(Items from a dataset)
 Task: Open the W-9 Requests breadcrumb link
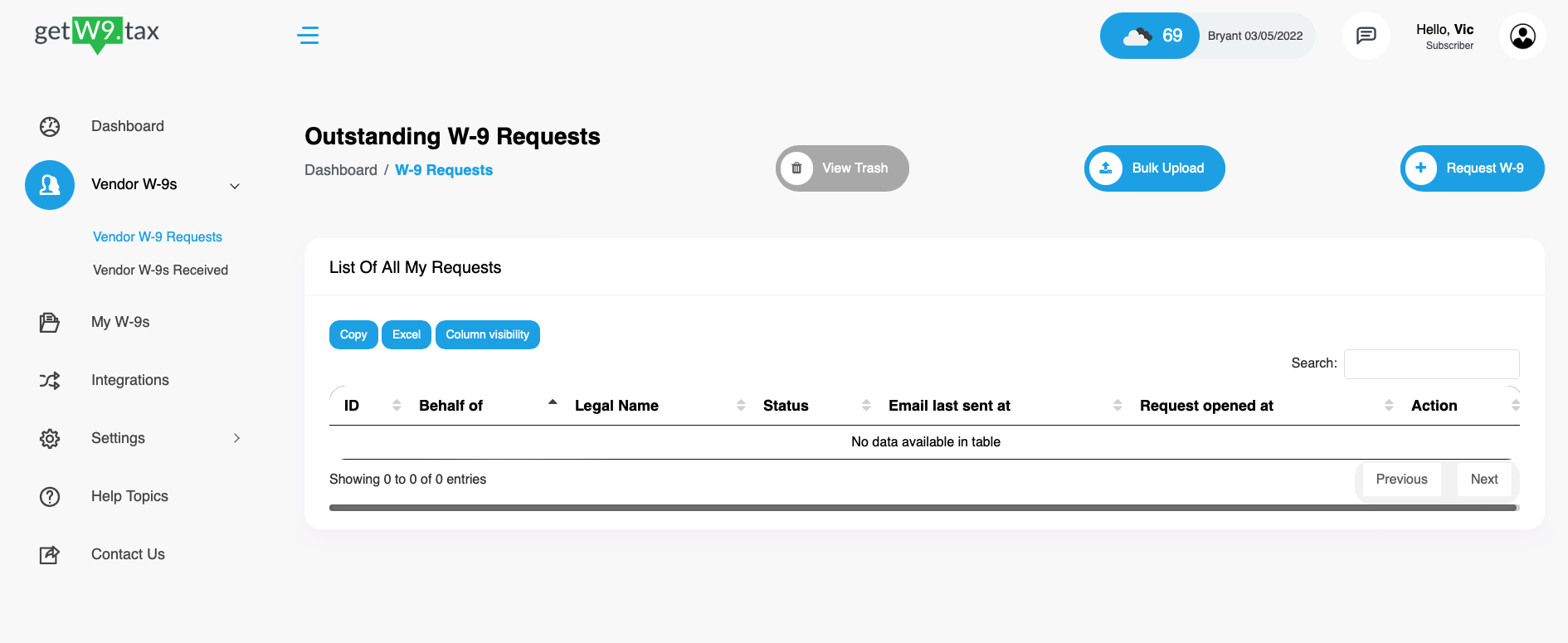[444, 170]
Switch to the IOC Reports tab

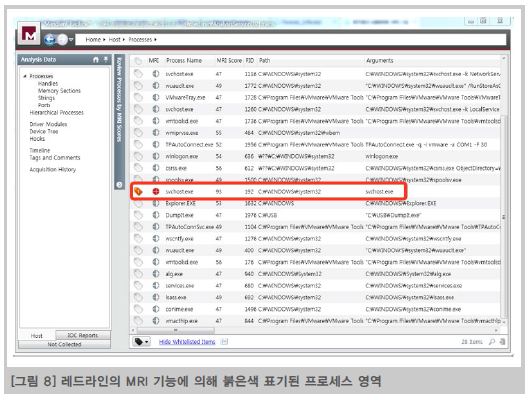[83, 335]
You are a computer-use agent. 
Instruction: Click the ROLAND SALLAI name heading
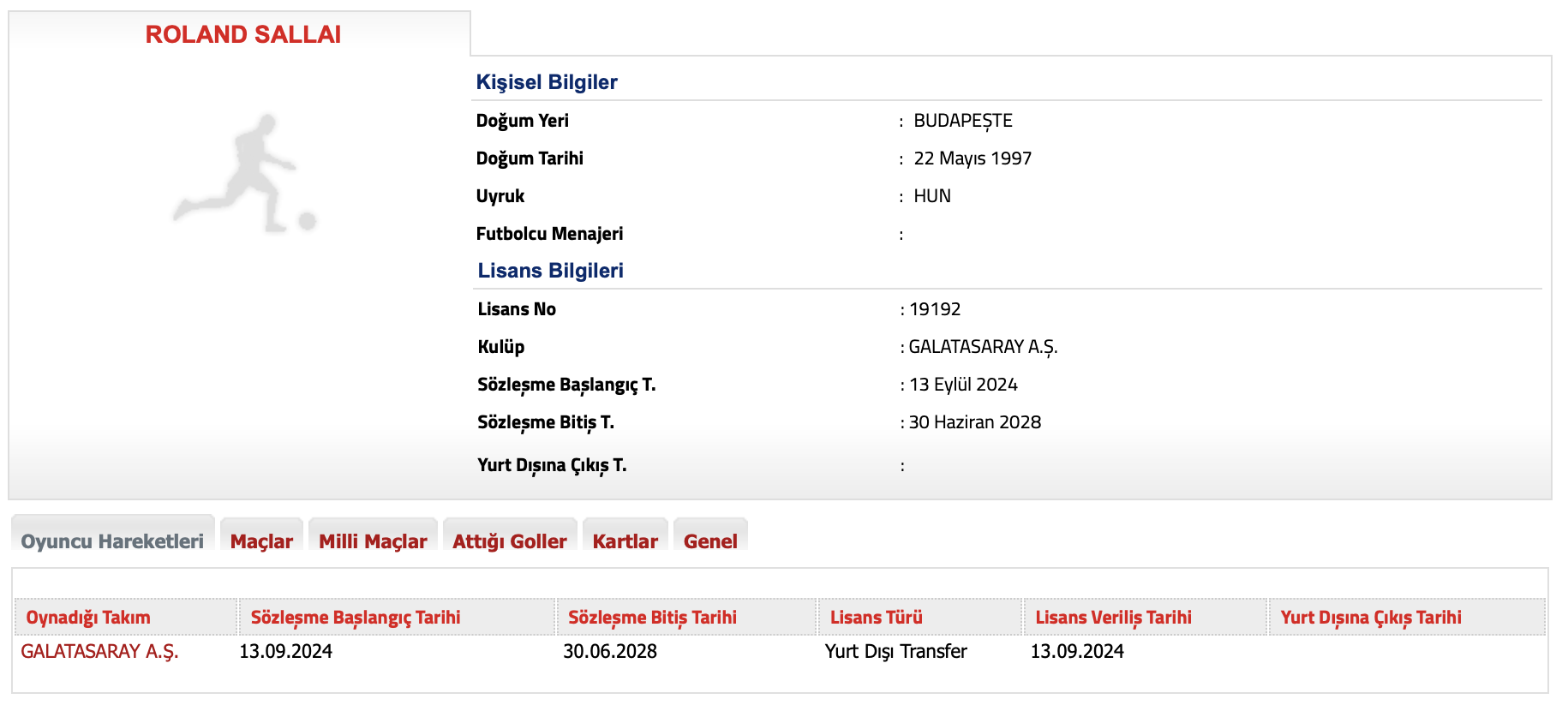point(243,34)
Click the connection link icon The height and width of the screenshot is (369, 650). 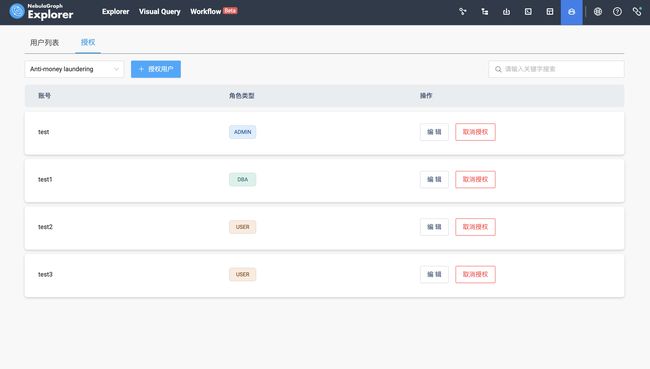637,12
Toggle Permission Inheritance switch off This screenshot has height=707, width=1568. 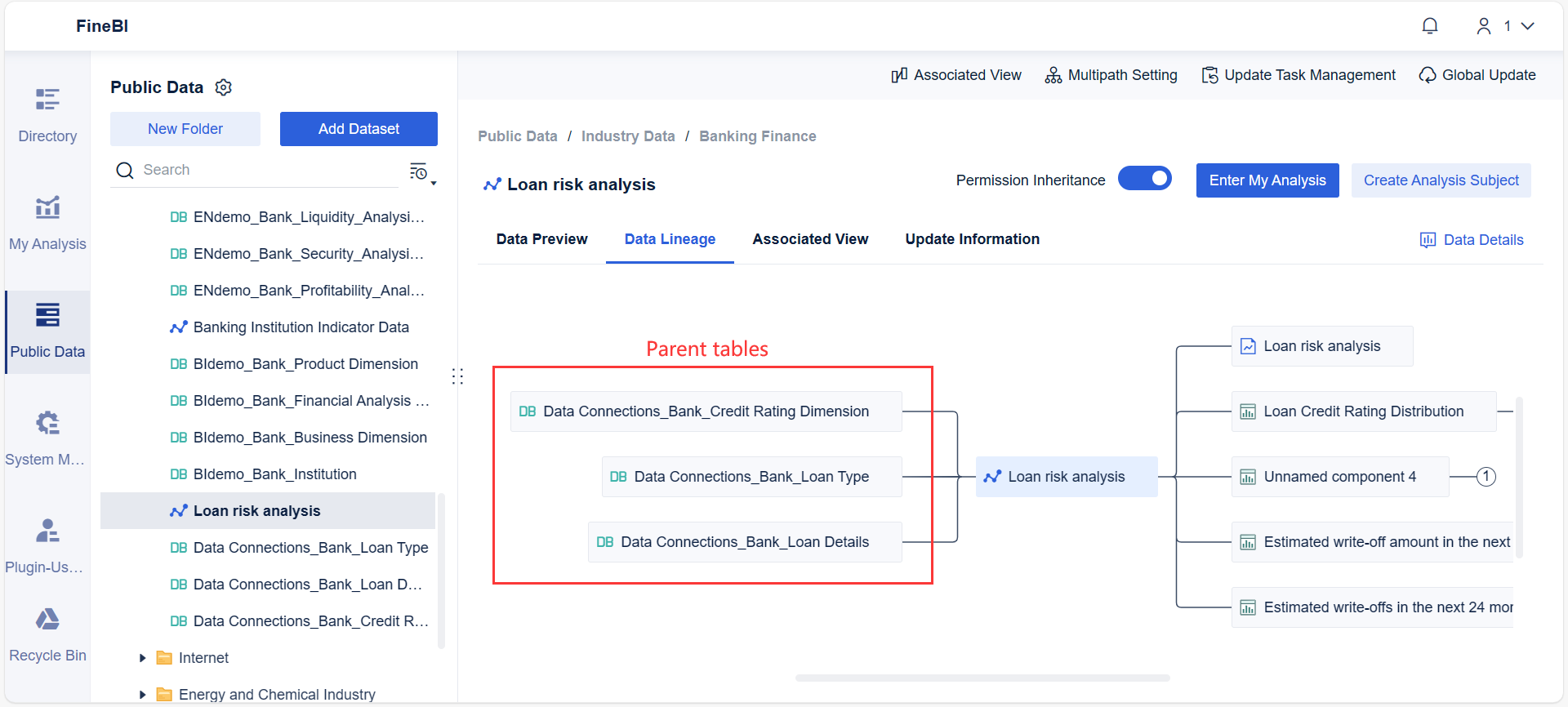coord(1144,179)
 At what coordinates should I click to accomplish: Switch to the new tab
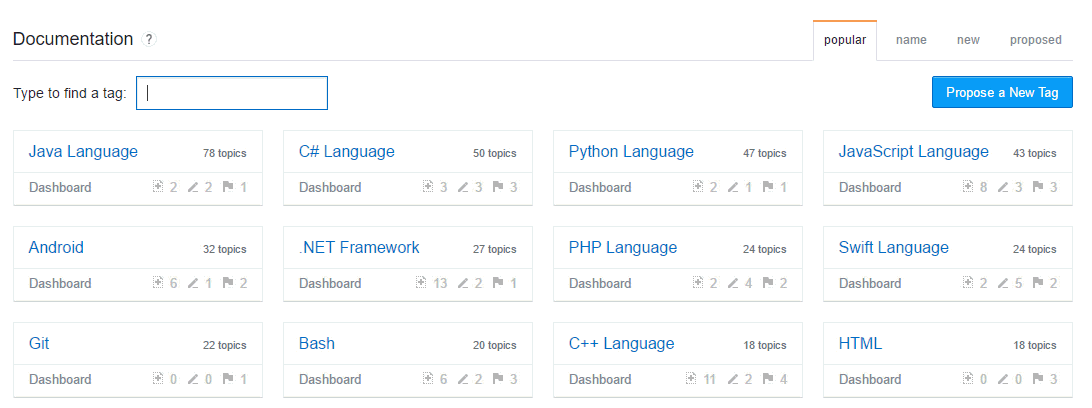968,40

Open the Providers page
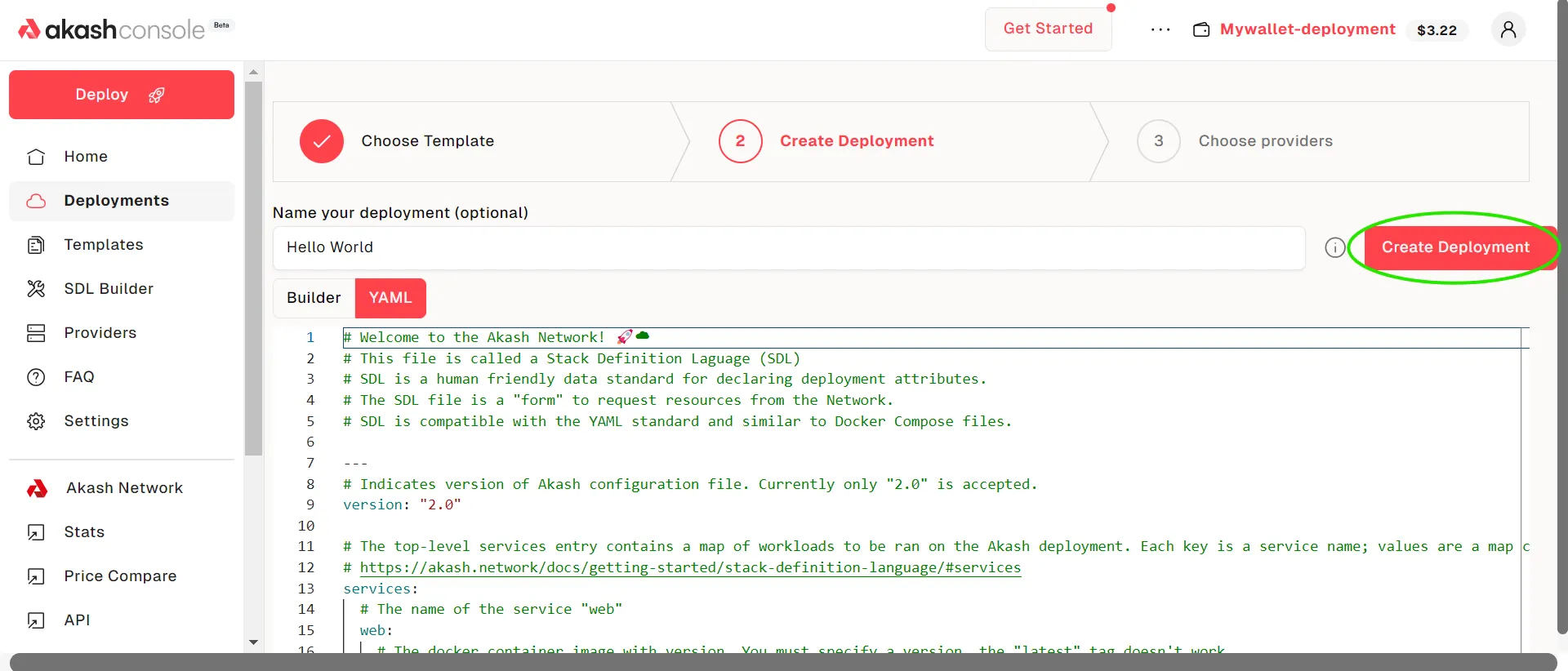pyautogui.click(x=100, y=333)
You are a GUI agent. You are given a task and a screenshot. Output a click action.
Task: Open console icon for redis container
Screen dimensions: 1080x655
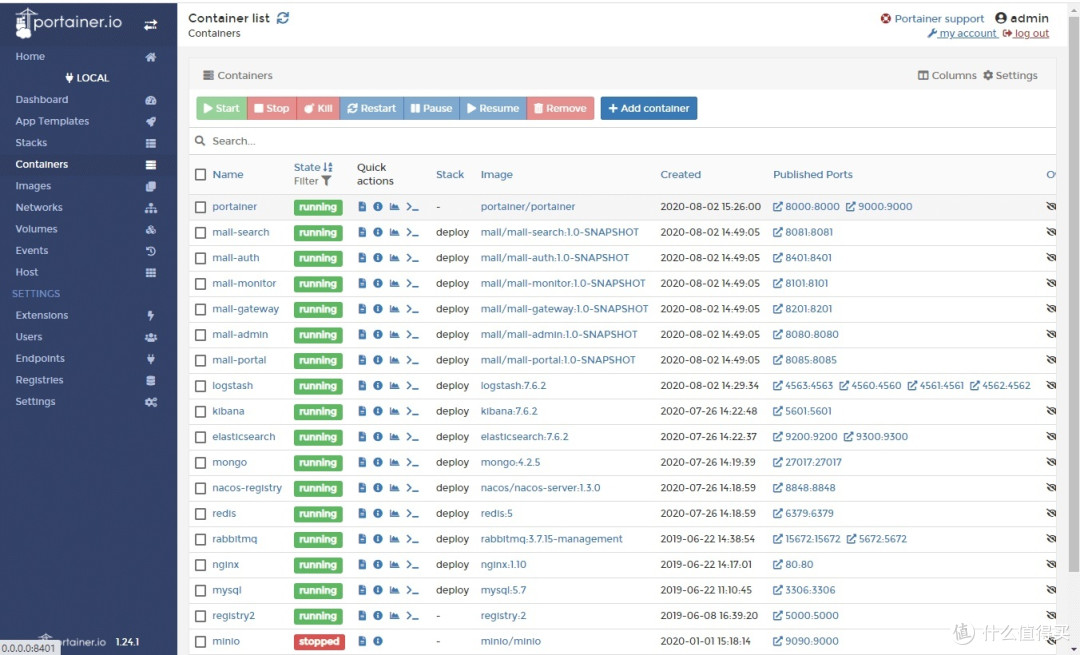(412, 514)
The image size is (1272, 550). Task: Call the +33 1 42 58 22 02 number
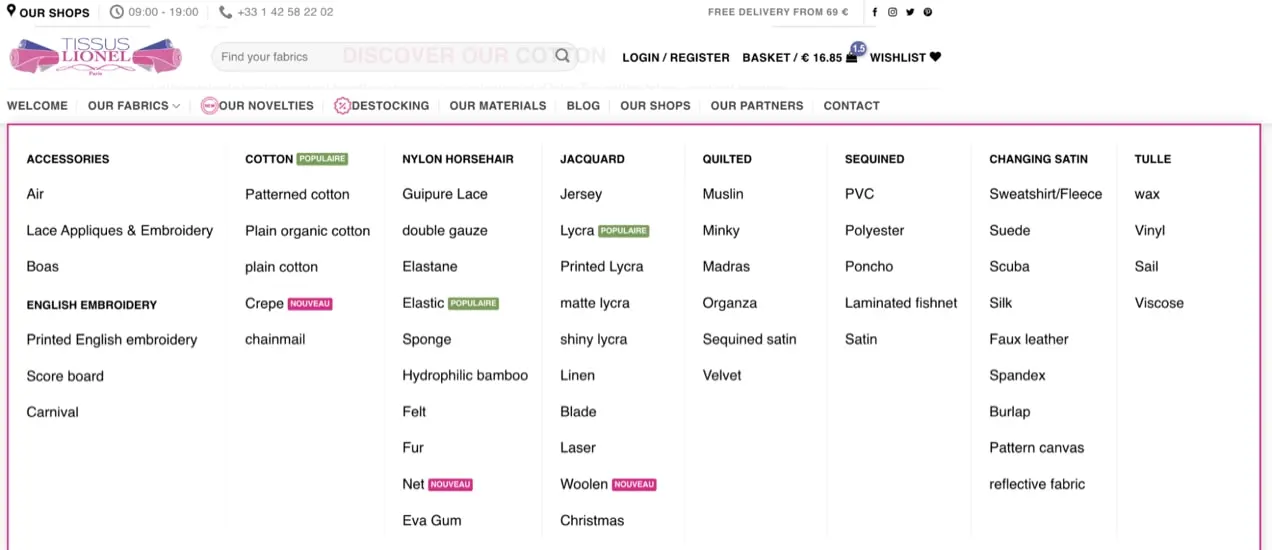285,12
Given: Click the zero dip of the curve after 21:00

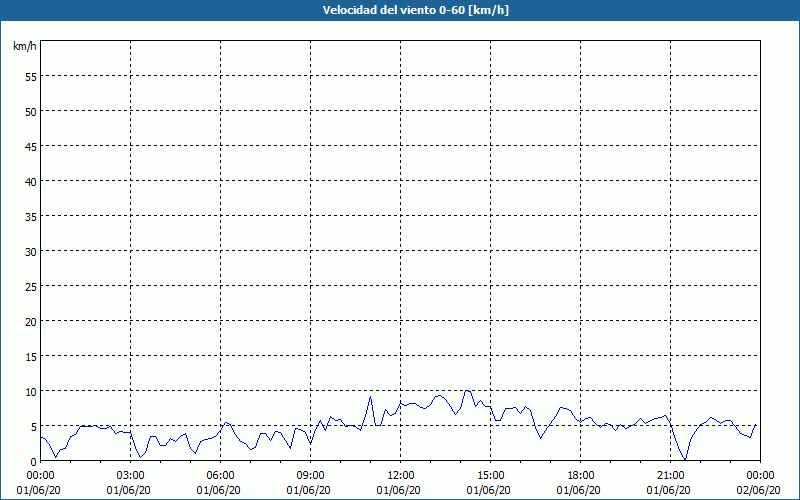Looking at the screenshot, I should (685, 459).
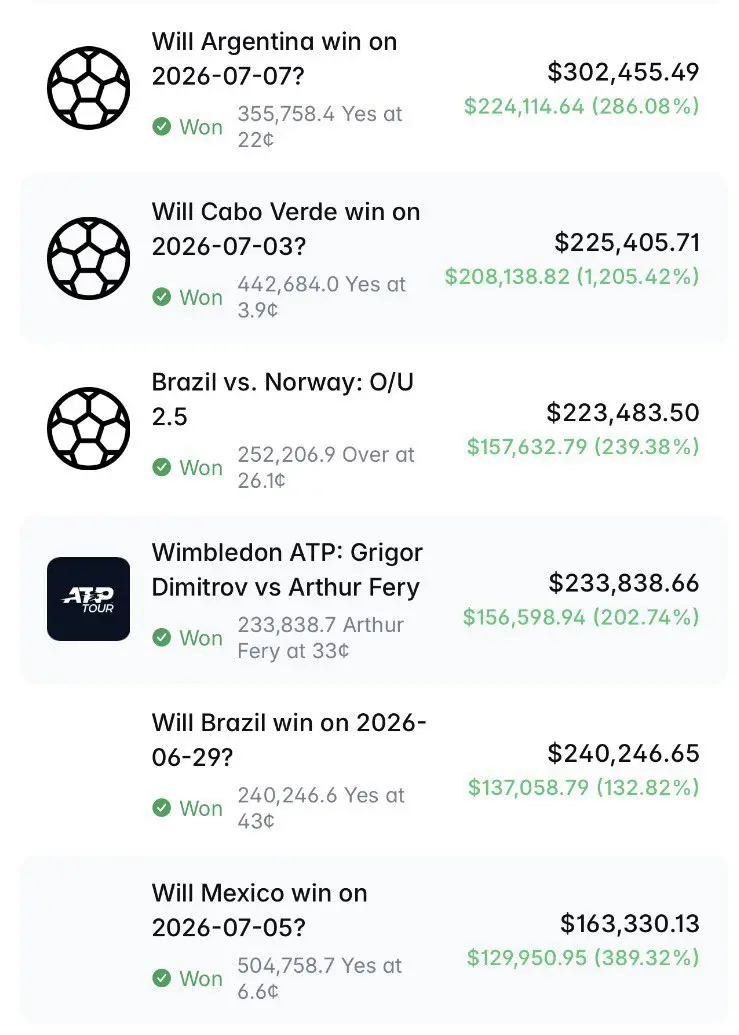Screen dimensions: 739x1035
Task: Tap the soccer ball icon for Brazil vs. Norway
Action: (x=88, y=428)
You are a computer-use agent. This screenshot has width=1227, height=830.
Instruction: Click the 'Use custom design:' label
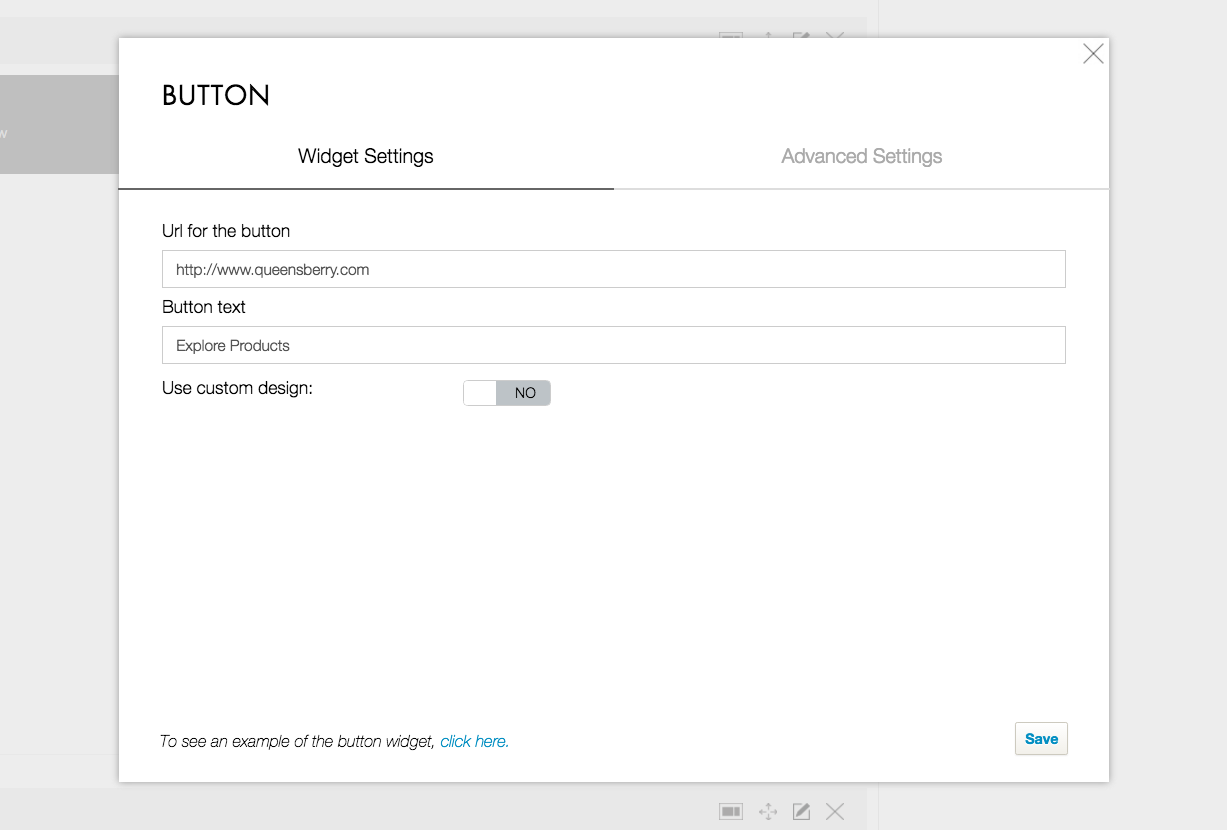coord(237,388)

(WHAT YOU ARE ASKED TO DO):
Scan the data, and report each line that uses the word "computer".

(WRITTEN SOLUTION):
You are a computer-use agent. 
You are a computer-use agent. This screenshot has width=1227, height=830.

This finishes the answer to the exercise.